-- Begin READING PASSAGE --
One of the benefits of having OCD is that I’m reliable. I make plans. I make plans to make plans. I write things down, revise, cross out, and rewrite, and that’s just to go to the damn grocery store. I have plans A, B, C and sometimes nearly to Z if I’m stressing over something. Also, I’m prepared for nearly anything. I have a rotating line-up of doomsday scenarios running through my head on a daily basis, and for every “what if?” there’s usually a plan. Because I can’t get past the “what if” unless there’s a plan.
I know, I said it was a benefit. I’m getting there. Over-explaining is another problem I have.
Sometimes I honestly feel vindicated when shit happens, like I know it’s coming and I’m just waiting. I should, too, because I’ve had some crazy luck. The number of car wrecks alone is pretty impressive (over a dozen; thankfully none lately – *knocking on wood*). If I count getting the change robbed out of my unlocked car recently as a “burglary,” I’ve had five of those now. Times my husband almost died because of his allergies: at least five. Once I was even attacked by a squirrel. Every time something shitty happens, it confirms my notion that the universe is out to get me. But don’t worry, I’m not really that paranoid. Just pessimistic, because I think the universe is out to get us all.
-- End READING PASSAGE --
-- Begin STORED RECORDS --
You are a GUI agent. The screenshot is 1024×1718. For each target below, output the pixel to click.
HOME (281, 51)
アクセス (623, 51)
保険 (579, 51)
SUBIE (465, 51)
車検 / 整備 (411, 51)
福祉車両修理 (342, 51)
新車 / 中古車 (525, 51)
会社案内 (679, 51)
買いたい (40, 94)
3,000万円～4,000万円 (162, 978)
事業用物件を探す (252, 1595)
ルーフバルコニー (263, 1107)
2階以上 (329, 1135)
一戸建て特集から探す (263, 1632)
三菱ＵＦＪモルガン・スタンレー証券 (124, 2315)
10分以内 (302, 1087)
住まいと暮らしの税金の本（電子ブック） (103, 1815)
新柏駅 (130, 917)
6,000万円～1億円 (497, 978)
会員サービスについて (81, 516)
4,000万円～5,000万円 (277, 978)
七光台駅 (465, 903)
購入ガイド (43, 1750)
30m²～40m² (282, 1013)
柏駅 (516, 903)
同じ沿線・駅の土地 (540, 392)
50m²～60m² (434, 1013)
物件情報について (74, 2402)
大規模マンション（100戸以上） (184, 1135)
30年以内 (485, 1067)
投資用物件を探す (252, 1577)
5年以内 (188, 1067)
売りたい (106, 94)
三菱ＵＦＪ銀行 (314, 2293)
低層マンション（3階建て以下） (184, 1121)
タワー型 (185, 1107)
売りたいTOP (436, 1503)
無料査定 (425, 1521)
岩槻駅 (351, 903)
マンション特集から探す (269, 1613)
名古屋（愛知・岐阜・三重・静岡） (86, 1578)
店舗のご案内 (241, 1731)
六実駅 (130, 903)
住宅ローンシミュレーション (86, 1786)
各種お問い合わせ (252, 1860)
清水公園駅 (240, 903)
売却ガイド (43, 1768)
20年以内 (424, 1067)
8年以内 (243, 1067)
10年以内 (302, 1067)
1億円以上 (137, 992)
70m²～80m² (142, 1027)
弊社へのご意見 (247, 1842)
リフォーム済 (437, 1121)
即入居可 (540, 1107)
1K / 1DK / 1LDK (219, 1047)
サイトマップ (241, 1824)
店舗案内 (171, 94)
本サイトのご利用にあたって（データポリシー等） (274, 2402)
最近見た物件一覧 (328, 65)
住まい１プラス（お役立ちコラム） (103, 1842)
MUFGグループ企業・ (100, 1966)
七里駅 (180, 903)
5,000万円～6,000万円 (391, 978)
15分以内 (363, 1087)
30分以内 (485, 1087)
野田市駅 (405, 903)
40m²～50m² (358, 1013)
-- End STORED RECORDS --
# REQUIRED TASKS
1. Write out the OCD essay between "One of the benefits" and "problem I have.", inclusive.
2. Do these statements agree with the OCD essay? (a) The writer has been in more than a dozen car wrecks. (b) The writer has had six burglaries. (c) The writer claims to be very paranoid. Answer yes or no for each, quoting the words of the essay that decide it.
The entries have no connection to the OCD essay.

# SOLUTIONS PER TASK
1.
One of the benefits of having OCD is that I’m reliable. I make plans. I make plans to make plans. I write things down, revise, cross out, and rewrite, and that’s just to go to the damn grocery store. I have plans A, B, C and sometimes nearly to Z if I’m stressing over something. Also, I’m prepared for nearly anything. I have a rotating line-up of doomsday scenarios running through my head on a daily basis, and for every “what if?” there’s usually a plan. Because I can’t get past the “what if” unless there’s a plan.
I know, I said it was a benefit. I’m getting there. Over-explaining is another problem I have.

2.
(a) Yes: "over a dozen"
(b) No: "I’ve had five of those now"
(c) No: "I’m not really that paranoid"